I rub my eyes, blink a few times and peer out the car window to see a four-legged creature about half a metre high and the length of my shoulder span. It has thin fur the colour of sand, a long, thin face, and a bushy tail. Its ears are large and pointed upwards, its body is scrawny, and its four paws are almost black. The creature is simply scurrying along as if it patrols the scrapyard. I've never seen anything like it before. It seems to resemble a fox, but this isn't like any fox I've seen in Nacoma. It makes its way past the car I'm in, not seeing me inside, and continues on its way. After a few moments, the creature has turned a corner and disappeared behind a stack of cars.

After a brief moment of curiosity, I remember that I'm out in the middle of nowhere, all alone, with no idea about what to do.

As I get out the car, I'm confronted by a wave of pain in my abdomen. I'd forgotten about that. My hand flies to my ribs and I grit my teeth, leaning forwards. I can't stand up straight without feeling serious pain. Push through it, my brain says, just push through it. With all my might, I force myself to stand up straight, biting the inside of my mouth so I don't cry out. When will this pain end? Soon, I hope.
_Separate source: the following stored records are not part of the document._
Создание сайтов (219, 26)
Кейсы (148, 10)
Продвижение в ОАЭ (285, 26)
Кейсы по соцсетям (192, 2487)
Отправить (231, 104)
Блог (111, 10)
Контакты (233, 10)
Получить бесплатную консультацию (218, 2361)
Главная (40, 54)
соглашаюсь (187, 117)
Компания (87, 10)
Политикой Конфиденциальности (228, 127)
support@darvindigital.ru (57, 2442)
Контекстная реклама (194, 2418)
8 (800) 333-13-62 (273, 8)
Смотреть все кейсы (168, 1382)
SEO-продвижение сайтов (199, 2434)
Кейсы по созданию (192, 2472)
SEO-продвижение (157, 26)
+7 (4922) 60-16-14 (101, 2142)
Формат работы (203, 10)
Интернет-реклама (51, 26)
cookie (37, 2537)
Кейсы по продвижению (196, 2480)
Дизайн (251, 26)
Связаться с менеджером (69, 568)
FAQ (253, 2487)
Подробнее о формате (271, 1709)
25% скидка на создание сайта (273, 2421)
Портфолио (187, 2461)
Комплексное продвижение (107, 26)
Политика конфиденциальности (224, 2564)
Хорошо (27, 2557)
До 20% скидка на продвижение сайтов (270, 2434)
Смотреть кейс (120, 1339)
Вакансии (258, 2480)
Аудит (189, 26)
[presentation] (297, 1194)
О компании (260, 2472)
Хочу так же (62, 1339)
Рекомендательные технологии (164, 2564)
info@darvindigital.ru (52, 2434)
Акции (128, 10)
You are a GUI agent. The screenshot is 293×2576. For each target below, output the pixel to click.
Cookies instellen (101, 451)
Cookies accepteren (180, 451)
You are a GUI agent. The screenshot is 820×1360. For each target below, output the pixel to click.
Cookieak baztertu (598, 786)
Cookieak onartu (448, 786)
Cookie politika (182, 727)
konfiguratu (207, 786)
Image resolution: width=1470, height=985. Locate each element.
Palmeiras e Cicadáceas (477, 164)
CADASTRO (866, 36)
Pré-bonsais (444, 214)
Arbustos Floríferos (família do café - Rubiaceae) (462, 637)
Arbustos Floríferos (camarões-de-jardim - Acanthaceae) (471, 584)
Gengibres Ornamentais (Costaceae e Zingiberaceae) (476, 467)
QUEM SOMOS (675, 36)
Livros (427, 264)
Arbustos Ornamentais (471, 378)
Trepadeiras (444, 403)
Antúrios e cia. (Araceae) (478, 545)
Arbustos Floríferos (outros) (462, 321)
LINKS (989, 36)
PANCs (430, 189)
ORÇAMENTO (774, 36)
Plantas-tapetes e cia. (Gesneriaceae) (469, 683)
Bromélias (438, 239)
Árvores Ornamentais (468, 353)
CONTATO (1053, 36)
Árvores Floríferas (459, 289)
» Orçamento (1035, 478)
I look up at the sky. The sun is pretty much directly above me - it must be about midday. How long did I sleep for? Aside from one cloud, the sky is completely clear.

I look around me. I'm surrounded by scrapped cars. Parked ones, colourful ones, big ones, small ones, piles of them...everywhere I look, there are cars. I can't even remember which direction Nacoma is in from here.

Nacoma. That's what I need to be thinking about. Do I want to go back there? Or, I suppose, do I want to go back there today? I know I need to go back at some point - I have to see Lake again. There's no way in hell that I'm abandoning her. But when? Are the guards still looking for me? Will I be stunned? Vaccinated? Killed? I have no idea what would happen to me if I went back today. But Lake is probably worried sick. She said she'd be "waiting for" me after my vaccines...she probably has no idea that I decided to fuck everything up and run away. As for my parents, I know they're not worried about me. They can't be. I wonder what it's like to have a missing child when you're unable to worry about them.

My thoughts are racing at the speed of light, but the question still remains: what do I do?

Well, why should I go back to Nacoma today? I need to see Lake. Nacoma is my home. I may not survive out here. I know I can get back there in one day because I did it yesterday.

Why shouldn't I go back to Nacoma today? I have no idea what will happen when I get there. Maybe nothing. Or maybe the guards are still looking for me, and when I arrive they'll pacify me and force me to get vaccinated, or maybe even kill me. I don't know. Maybe they'll take me to MisMap...I am an anomaly, after all. All I know is that it would be dangerous to be in Nacoma today.

Too dangerous.

I need to stay out of Nacoma for now. I need to stay here. But what do I do for the day? Think, Violet, think. You're out in the middle of nowhere, and you're all alone. What are the basic things you need to do to survive? Eat and drink. Food and water. Get some food and water.

I need to eat something.

My first thought is that strange little creature scurrying past the car I was sleeping in. Although it wasn't much, it had meat on it. Could I do it? Do I actually have the strength to kill an animal by myself and eat it? Probably not. Besides, I don't have any kind of sharp implement to use. And the poor thing is probably gone now. That leaves me with nothing but the cans of shredded meat that I found last night.